Он поискал глазами генерала Сипягина, формально – своего непосредственного начальника. Сипягин сидел в противоположном углу и, казалось, дремал, во всяком случае, глаза его были прикрыты веками. Грибоедов подумал, что и генерал, по каким-то своим причинам, тоже хотел быть здесь как можно незаметнее. Не исключено, впрочем, что Сипягин попросту устал и решил подремать, а место, им занятое, случайно оказалось наименее освещенным в зале.

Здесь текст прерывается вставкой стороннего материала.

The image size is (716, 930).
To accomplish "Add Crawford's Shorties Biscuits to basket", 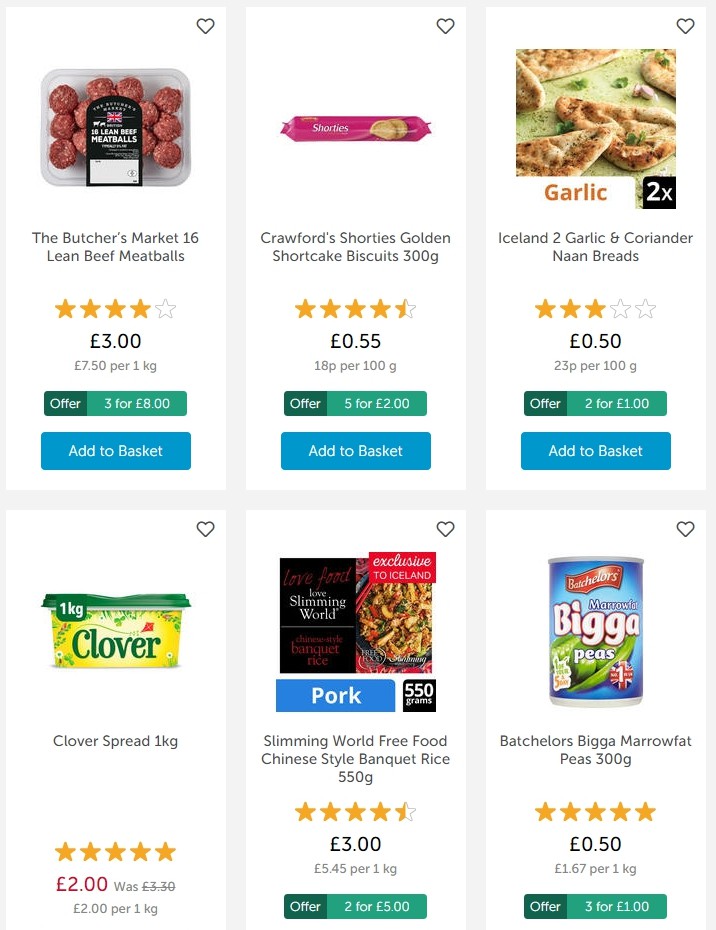I will 355,451.
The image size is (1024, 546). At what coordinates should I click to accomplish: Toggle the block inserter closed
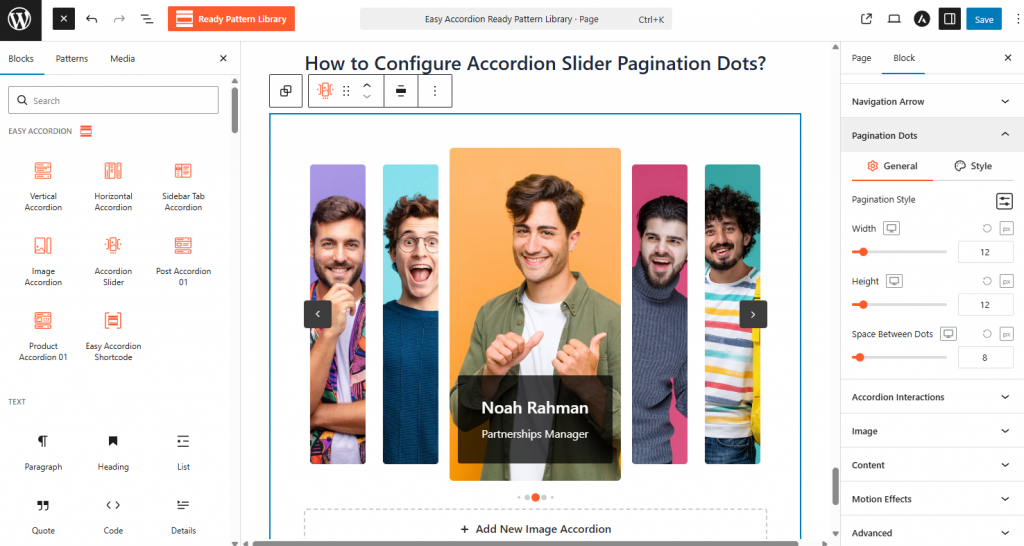(63, 19)
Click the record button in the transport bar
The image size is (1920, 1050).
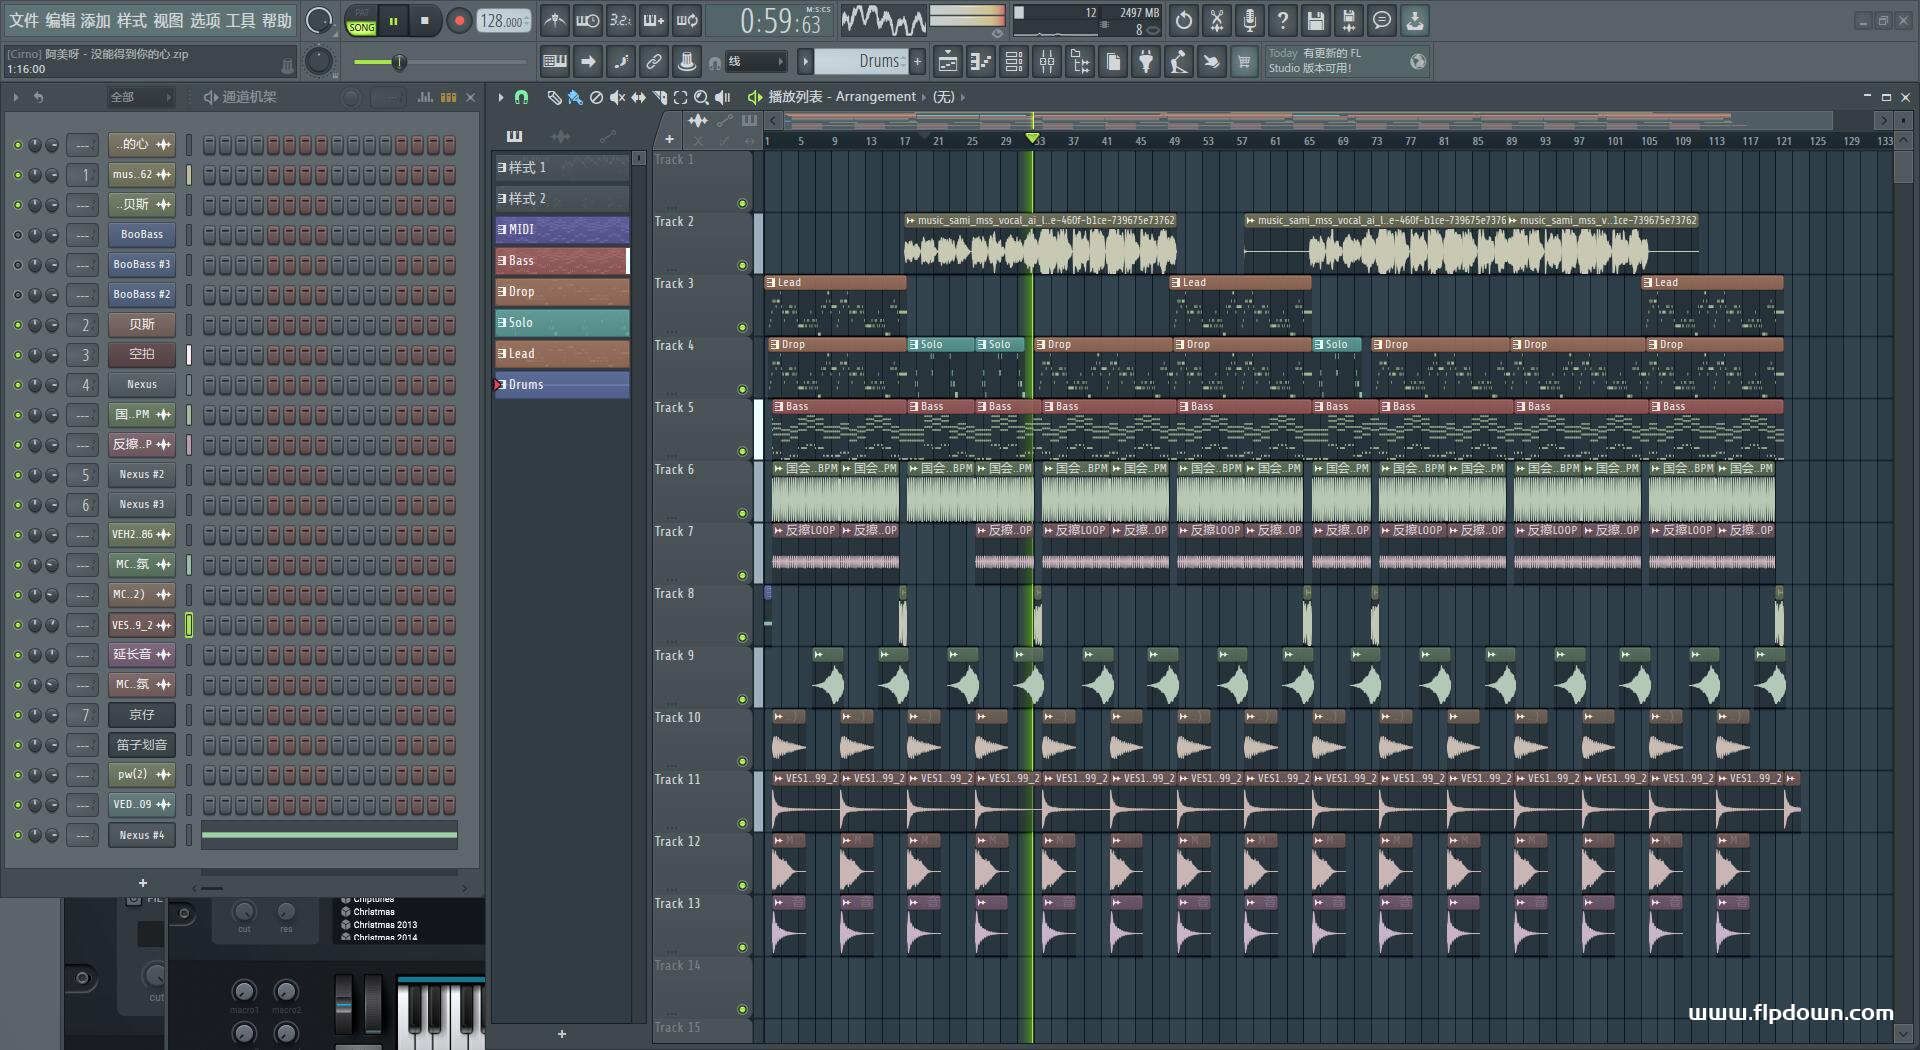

Великий Князь не сидел, мерил шагами залу, нетерпеливо поглядывал по сторонам, набычившись, покуда прибывшие рассаживались по скамьям, стоявшим вдоль стен. Грибоедов перестал разглядывать Сипягина и обратил свой взгляд к этому, куда более занимавшему его мысли человеку.
Из всех детей Павла I Константин, пожалуй, более других походил на отца – и лицом, и нравом. Грибоедову вдруг представилось, что по просторной пустой комнате, освещенной множеством свечей, скрипя половицею, расхаживает не Великий Князь Константин Павлович, а «гатчинский безумец», Мальтийский рыцарь, российский Гамлет, словно в чудовищном зеркале повторивший судьбу своего отца, Петра Федоровича… Он усмехнулся: так ли уж отличался декабрь двадцать пятого от марта восемьсот первого? И там – заговор, и здесь – заговор. И за четыре десятка лет до того – то же!
До его слуха доносился негромкий говор офицеров:
– …пустыня снежная… Вторая армия…
– …порох отсырел… лошади… подковы…
– …стихия мятежа страшнее Пугачева… господа… это, знаете ли, да…
– …гвардия… гвардия… гвардия…
Да-а… Впрочем, в восемьсот первом – заговор, в двадцать пятом – бунт? революция?